Жидкости уже не бурлили — так, немножко шипели, иногда пенились. Цвета потускнели, а чтобы не дай бог у нас на руках не выросли какие-нибудь цветочки, девочки выдали нам садовые перчатки.
Мы напросились отнести бумаги тайе Онни к ней в кабинет.
Меня дежурные знали: видели пару раз мельком, когда сами получали от Онни наставления и указания. Я тоже знала их, в лицо, не по именам.
Поэтому бумаги мне доверили.
И мы дошли до кабинета без проблем. Коридоры нами сегодня наигрались.
Увидев нас, тайе Онни нахмурилась:
— Почему вы не на занятиях? Ладно Бонни, но от тебя, Эль, я не… Хотя припоминаю твою рыжую макушку на лекции. В следующий раз хоть платочек повяжи, что ли. Ты будешь это проходить года через два, а пока занимайся тем, чем тебе положено заниматься: медитируй. Ты ведь об этом хотела попросить?
— Не совсем, — вмешалась было Бонни, но я ее перебила.
— Нет, но почему нельзя? Толку-то с медитации…
— Чтобы творить магию, нужен магический запас чуть больше, чем у новорожденного котенка. Медитации с этим помогают. Да и теорию тебе еще тянуть и тянуть… — отмахнулась Онни и как-то сразу вся подобрев на лицо повернулась к Бонни, — что случилось? Ты ведь не стала бы отвлекать преподавателя от дел из-за какой-нибудь ерунды?
Я постаралась не скривиться: Онни переборщила с сахаром в своей сладенькой улыбочке.
— За Элей увязался мертвец… — сказала Бонни, стушевавшись.
— Это как?
— Мне приснилась мертвая бабушка, которая просила перевести меня через дорогу, — вздохнула я, — Бонни очень беспокоится. Настояла, чтобы я поделилась этим с вами.
— Когда я говорила о ерунде, — закатила глаза тайе Онни, — я имела в виду именно такого рода ерунду. Я понимаю, твоя бабушка… мама? Не важно, рассказывали тебе всякие приметы, Бонни, и твое стремление защитить подругу похвально. Но… оставь их за порогом. Магия — это не бабушкины суеверия, магия — это наука. М-пентаграмма защищает всех учениц Академии от призраков, и…
На Бонни было жалко смотреть. Она вся съежилась, сгорбилась, повесила свой длинный нос, уткнулась взглядом в землю, нахохлилась — так же, как нахохлилась Каркара на ее плече.
Как будто почувствовав мой взгляд, ворона начала выбирать из хвоста перья — одно за другим.

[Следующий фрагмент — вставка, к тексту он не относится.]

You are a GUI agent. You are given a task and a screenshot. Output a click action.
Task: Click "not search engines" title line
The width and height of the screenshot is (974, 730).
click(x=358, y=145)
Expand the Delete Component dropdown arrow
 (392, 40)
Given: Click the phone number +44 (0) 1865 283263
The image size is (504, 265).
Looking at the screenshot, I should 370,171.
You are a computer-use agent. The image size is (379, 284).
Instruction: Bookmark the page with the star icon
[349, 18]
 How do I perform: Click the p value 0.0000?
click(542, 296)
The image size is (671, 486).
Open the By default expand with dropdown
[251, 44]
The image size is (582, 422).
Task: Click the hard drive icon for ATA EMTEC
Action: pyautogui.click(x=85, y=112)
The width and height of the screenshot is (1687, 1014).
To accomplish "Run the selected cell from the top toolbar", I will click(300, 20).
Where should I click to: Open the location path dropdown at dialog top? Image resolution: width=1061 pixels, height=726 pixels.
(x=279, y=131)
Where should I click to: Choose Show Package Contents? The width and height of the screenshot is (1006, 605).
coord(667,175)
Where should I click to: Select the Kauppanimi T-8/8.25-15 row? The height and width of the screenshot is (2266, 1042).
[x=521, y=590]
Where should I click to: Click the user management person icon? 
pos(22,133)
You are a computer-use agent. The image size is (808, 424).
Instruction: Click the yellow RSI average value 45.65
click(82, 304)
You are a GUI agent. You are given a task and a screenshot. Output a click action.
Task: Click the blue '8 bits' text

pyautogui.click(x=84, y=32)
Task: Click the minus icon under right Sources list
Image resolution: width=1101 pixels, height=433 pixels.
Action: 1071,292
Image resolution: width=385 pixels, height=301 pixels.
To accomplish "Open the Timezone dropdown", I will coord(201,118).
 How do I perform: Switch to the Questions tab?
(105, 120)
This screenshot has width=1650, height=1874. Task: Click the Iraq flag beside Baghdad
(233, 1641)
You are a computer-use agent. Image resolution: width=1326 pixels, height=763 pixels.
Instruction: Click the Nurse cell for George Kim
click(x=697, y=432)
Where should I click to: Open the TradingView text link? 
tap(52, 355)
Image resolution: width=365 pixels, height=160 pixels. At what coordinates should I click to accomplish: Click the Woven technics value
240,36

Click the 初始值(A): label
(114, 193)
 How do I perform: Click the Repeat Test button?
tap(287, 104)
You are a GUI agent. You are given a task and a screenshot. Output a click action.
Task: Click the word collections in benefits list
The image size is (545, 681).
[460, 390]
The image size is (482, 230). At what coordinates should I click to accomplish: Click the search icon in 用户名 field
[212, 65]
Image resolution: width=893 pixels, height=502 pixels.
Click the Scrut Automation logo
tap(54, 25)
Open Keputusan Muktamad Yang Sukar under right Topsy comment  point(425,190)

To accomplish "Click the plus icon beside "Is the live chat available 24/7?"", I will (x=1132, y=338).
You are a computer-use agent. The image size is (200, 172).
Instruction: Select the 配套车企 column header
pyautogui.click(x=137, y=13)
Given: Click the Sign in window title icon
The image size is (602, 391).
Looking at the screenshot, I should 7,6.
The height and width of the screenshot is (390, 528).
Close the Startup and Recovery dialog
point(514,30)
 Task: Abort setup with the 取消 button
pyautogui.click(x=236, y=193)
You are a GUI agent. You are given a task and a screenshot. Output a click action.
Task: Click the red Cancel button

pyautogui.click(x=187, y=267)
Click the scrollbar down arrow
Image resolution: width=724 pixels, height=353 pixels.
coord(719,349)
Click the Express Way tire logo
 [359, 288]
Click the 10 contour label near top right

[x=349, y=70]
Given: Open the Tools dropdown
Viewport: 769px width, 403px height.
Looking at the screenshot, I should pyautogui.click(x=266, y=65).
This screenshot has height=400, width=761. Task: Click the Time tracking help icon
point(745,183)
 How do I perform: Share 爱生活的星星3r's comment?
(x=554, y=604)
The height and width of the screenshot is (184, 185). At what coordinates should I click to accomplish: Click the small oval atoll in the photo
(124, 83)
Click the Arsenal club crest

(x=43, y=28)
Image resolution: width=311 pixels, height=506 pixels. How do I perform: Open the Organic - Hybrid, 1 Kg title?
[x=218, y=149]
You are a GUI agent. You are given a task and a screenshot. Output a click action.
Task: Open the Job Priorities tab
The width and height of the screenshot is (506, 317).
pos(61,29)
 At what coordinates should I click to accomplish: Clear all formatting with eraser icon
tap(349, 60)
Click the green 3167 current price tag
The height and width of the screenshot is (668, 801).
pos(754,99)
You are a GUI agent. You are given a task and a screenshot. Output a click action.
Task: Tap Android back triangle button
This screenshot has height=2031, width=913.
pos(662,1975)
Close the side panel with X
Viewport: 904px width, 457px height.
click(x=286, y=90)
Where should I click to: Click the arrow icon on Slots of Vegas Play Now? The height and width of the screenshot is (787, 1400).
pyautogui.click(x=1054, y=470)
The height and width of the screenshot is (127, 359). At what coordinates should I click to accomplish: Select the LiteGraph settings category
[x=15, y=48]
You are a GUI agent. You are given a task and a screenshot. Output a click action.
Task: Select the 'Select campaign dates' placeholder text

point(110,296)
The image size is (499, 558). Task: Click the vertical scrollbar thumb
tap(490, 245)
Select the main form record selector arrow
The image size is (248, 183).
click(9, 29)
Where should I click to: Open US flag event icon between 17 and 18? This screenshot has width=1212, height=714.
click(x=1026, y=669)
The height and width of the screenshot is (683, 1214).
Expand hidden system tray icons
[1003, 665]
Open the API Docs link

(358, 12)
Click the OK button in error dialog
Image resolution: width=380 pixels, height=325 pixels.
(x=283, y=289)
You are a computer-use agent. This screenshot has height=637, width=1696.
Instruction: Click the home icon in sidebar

Я посмотрела на Бонни: та накручивала на пальцы выбившуюся из прически прядь.
— Простите, — вмешалась я, потому что молчать не могла, — но вы уверены? А если призрак сильный, или…
— Ведьмы, которые ее придумали, были куда сильнее. Можешь посмотреть в учебнике, кто это был, потому что у них там страницы по три достижений на каждую, — фыркнула Онни.
— Моя бабушка была ведьмой, — заметила я, — сильной ведьмой. И у нее тоже много страниц достижений.